“A customer is always right” is a saying that explains that you should do everything to satisfy customer’s needs. The problem arises when a customer asks for something you know nothing about. Satisfying a customer is a must even if you have to go back to basics and learn about something from scratch.
Fawcett’s story – “How ants saved my family”
“We’re thinking of making an ant farm. Some of our customers have been asking about it. We know nothing about it, but we need a supplier who can supply ants for us.” The request came from one of Fawcett’s customers in New York, a wholesaler to Sears and Roebuck and Montgomery Ward.
At the time Fawcett was selling rocks to collectors all over the United States, but things were slow and his family was ready to starve. The ants took on a sudden appeal.

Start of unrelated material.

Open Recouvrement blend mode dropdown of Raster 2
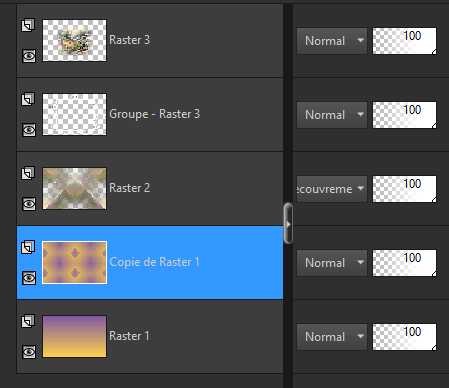 pyautogui.click(x=332, y=189)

“Well, there are plenty of ants around. I don’t know what you’re looking for,” Fawcett said.
“The best workers, that you’ll put them in sand and they’ll dig,” came the reply.

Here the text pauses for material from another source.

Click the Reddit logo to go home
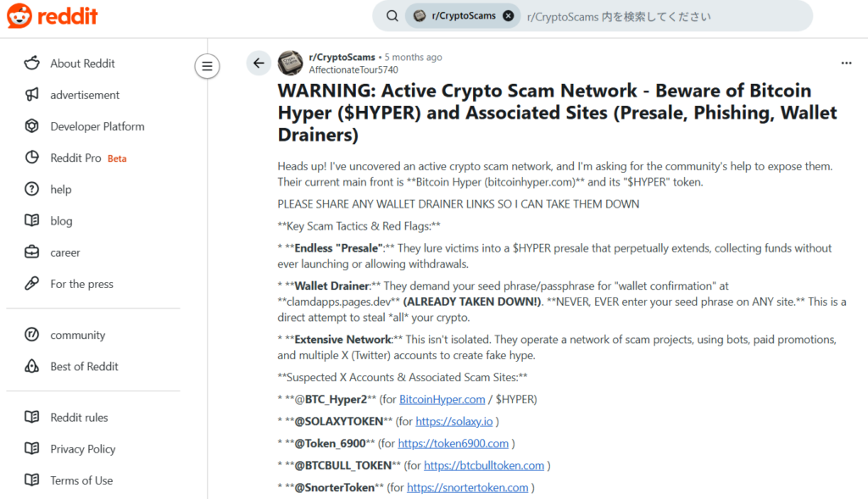This screenshot has width=868, height=499. (53, 16)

Fawcett set out to gather his first batch of ants. “I went around the whole county, gathered up ants in different colonies and sent them to Utah State University and they identified them for me. Then I experimented with them,” said Fawcett.
Fawcett found that the type of ant that built the best tunnels was also the most common ant in southern Utah. It was also the ant people hated the most and wanted to get rid of.
Fawcett called his buyer and announced that he’d found the ants for their ant farms. The buyer was excited by the news but wary. Were there really enough ants in southern Utah to fill the potential orders? A representative from Sears in Chicago quickly came to investigate.
“I took him out in the fields. I had to prove to him that there were enough ants – that we wouldn’t run out” said Fawcett.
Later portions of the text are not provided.